Une organisation autour du numérique
Daech repose également sur une structure qui s'inspire plutôt des modèles de start-ups du numérique : **une organisation horizontale en cellules parfaitement autonomes, complétée par un bras médiatique, le Al Hayat Media Centre. ** Avec de jeunes recrues de la génération Internet souvent très à l'aise dans ces espaces virtuels et experts dans l'utilisation de pseudonymes et de différentes technologies comme la vidéo en ligne ou le chiffrement.

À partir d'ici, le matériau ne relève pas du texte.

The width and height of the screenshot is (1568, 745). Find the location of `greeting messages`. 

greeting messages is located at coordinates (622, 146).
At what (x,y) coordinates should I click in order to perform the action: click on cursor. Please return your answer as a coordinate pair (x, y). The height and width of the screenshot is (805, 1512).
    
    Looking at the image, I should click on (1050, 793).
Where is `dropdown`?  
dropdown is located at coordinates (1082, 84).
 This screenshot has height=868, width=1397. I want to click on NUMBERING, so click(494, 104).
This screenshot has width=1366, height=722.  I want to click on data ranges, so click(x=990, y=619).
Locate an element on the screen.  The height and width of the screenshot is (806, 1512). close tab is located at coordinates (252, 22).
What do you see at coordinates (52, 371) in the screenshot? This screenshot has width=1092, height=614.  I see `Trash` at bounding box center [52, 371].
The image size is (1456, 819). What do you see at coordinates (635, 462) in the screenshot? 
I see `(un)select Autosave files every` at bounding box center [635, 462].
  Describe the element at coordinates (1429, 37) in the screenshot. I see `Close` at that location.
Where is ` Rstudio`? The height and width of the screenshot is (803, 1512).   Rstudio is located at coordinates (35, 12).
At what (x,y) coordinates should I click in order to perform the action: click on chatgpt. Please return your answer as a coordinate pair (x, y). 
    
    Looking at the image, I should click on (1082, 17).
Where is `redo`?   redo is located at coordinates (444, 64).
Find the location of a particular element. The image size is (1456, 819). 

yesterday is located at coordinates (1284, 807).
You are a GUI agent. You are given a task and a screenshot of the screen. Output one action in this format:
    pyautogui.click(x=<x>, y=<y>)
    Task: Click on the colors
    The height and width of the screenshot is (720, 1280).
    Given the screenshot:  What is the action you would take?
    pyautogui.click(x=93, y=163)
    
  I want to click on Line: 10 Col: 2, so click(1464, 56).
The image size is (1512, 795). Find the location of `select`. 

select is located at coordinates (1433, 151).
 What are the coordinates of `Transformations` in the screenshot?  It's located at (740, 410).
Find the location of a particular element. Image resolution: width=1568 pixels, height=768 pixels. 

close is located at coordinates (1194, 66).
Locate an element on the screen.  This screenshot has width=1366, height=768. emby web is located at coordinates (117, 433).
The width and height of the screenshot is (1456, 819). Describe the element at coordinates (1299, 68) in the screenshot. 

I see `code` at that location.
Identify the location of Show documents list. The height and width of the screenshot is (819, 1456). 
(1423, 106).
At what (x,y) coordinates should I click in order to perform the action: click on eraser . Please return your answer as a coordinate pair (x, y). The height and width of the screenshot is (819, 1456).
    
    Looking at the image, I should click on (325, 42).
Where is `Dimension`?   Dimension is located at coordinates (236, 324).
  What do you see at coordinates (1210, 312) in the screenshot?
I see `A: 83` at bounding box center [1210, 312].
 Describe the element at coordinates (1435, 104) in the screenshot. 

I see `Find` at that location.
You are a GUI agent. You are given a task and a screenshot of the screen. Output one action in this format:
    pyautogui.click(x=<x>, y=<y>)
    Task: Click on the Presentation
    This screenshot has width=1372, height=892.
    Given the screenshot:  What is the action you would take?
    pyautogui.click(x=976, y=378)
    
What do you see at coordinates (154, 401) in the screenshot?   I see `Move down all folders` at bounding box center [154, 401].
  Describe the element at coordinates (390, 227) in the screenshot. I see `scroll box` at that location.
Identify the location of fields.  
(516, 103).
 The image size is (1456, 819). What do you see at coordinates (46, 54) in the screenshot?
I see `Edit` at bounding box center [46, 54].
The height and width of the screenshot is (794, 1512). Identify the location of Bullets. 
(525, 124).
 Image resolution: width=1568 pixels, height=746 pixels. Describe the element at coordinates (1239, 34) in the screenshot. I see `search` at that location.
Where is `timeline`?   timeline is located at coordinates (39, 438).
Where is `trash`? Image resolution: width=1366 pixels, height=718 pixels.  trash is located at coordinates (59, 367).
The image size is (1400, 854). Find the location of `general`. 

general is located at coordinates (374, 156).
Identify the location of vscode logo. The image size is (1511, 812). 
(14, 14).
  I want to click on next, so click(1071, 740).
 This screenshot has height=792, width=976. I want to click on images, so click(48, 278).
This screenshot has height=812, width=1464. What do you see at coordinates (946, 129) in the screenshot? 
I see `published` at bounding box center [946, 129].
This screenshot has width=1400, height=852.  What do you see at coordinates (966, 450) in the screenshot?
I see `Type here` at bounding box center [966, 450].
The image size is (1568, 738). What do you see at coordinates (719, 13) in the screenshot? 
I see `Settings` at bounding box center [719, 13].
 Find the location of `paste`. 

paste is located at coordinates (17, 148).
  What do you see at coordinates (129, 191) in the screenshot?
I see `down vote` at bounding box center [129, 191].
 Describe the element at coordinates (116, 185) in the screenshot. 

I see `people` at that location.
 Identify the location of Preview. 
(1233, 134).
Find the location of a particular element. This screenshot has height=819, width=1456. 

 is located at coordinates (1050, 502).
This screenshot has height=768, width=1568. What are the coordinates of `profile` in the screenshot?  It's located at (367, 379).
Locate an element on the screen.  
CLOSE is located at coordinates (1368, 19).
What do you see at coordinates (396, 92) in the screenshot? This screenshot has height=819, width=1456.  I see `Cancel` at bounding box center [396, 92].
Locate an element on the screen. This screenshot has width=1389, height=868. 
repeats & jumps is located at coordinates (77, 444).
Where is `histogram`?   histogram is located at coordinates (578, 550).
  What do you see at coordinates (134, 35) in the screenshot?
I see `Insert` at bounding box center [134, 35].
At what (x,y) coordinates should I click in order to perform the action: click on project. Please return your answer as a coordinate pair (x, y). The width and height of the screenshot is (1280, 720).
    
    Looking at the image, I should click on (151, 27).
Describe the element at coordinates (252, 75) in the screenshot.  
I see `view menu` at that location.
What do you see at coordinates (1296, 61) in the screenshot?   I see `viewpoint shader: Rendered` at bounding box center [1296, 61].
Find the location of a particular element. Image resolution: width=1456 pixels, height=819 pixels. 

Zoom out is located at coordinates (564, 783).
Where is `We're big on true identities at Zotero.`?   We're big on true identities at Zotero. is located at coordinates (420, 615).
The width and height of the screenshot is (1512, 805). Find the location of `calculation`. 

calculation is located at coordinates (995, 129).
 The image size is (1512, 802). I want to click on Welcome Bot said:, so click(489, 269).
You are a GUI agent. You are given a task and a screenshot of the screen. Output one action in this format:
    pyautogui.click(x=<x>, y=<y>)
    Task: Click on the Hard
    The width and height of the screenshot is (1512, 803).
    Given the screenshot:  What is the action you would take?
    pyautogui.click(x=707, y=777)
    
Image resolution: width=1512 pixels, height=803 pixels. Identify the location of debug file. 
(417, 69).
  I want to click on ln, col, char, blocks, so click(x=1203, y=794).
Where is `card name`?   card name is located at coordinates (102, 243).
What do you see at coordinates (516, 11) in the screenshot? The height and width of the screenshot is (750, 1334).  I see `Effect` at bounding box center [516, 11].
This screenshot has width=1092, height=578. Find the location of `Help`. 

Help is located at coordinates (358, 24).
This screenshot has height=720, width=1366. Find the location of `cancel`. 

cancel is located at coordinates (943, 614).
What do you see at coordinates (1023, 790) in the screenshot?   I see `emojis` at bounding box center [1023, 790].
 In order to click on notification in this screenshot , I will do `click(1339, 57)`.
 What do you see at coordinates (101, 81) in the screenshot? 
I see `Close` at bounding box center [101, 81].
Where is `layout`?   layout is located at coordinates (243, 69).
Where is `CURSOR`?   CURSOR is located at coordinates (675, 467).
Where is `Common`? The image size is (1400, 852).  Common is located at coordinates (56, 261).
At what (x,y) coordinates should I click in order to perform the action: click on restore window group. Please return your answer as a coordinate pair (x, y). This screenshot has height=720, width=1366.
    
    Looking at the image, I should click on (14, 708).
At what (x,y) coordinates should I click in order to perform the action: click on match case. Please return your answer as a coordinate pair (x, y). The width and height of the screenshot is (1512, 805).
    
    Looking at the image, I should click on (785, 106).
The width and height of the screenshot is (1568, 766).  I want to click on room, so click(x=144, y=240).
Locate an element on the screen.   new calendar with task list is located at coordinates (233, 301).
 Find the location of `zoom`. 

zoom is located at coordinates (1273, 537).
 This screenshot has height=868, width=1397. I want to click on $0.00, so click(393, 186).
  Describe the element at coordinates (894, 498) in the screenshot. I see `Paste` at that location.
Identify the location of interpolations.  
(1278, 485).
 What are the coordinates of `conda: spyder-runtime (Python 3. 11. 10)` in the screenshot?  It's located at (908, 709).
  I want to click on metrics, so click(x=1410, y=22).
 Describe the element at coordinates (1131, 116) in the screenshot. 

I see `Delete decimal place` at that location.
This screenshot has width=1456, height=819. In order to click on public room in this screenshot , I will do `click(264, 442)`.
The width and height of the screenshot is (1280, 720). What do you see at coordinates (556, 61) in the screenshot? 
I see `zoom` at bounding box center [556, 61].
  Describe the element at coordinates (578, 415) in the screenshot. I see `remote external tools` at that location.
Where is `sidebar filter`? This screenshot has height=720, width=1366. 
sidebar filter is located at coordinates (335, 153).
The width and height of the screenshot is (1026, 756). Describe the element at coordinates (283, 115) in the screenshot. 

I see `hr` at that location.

Peu de temps avant les attentats, Jared Cohen, le directeur de Google Ideas, décrivait sur le site de la revue américaine Foreign Affairs "quatre niveaux de combattants numériques", dont un de bots, des systèmes automatisés pour diffuser à grande échelle la propagande. Dans son article sur la marginalisation possible de l'Etat islamique en ligne, Jared Cohen prône notamment un isolement de l'organisation terroriste sur le dark web et une médiatisation des arrestations réalisées grâce à des enquêtes en ligne. Il évoque aussi des outils d'intelligence artificielle pour répérer et agir contre cette propagande, en particulier dans les forums.

Les réponses politiques

Mardi dernier sur France Info, le ministre de l'Intérieur a dit vouloir « investir dans les équipements et moyens numériques et informatiques, pour faire en sorte que, face à des acteurs terroristes qui dissimulent la commission de leurs actes en utilisant des moyens cryptés, sur Internet ou dans l’espace numérique, nous soyons au meilleur niveau d’efficacité » . Bernard Cazeneuve qui s'était rendu en février dans la Silicon Valley, après les attentats de Charlie, pour rencontrer les géants d’Internet, Facebook, Google, Apple et Twitter et tenter d’améliorer la coopération judiciaire avec eux. Mi avril, Twitter a affirmé avoir fermé 10.000 comptes pro Daech, alors qu'un mois plus tôt l'organisation terroriste avait de nouveau menacé de mort les cadres du réseau social en raison de ces actions d'anti propagande. Dans le cadre de l'état d'urgence, l'Assemblée vient aussi de voter la possibilité de bloquer des sites internet et réseaux sociaux faisant l'apologie du terrorisme ou incitant à des actes terroristes.

A droite, toujours sur France Info, le candidat aux régionales Les Républicains Xavier Bertrand a mis en cause ce lundi "l'imam Google", dont il va rencontrer des dirigeants.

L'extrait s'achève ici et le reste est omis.